Previous findings have determined that an extensive network of brain regions supports visual short-term memory. In their study, Todd and Marois showed that the severely limited storage capacity of visual short-term memory is primarily associated with just one of these regions, the posterior parietal cortex.

Todd and Marois used functional magnetic resonance imaging (fMRI), a technique that reveals the brain regions active in a given mental task by registering changes in blood flow and oxygenation in these regions, to identify where the capacity limit of visual short-term memory occurs.

The brains of research participants were scanned with fMRI while they were shown scenes containing one to eight colored objects. After a delay of just over a second, the subjects were queried about the scene they had just viewed.

While the subjects were good at remembering all of the objects in scenes containing four or fewer objects, they frequently made mistakes describing displays containing a larger number of objects, indicating that the storage capacity of visual short-term memory is about four.

The fMRI results revealed that activity in the posterior parietal cortex strongly correlated with the number of objects the subjects were able to remember. The magnitude of the neural response in this brain area increased with the number of objects viewed up to about four and leveled off after that, even when additional objects were presented.

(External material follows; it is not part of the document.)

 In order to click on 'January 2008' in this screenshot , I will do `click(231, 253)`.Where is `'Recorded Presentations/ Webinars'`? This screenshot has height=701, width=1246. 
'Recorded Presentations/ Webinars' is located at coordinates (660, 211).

Importantly, the posterior parietal cortex did not respond differently to the number of objects presented in a scene if the participants were not asked to remember what they had seen. In contrast, regions of the visual cortex in the occipital lobe did respond differently to the number of objects even in the absence of the memory task. Thus, it appears that, while some regions of the visual cortex register how much visual information we see, the posterior parietal cortex represents how much of that information we can hold in mind.

“The results suggest that the posterior parietal cortex is a key brain area associated with our impoverished ability to hold a representation of a visual scene in our mind once the scene is out of sight,” Marois said.

Marois is a member of the Kennedy Center for Research on Human Development, Vanderbilt Vision Research Center and the Center for Integrative & Cognitive Neuroscience. The work was supported by a grant from the National Science Foundation.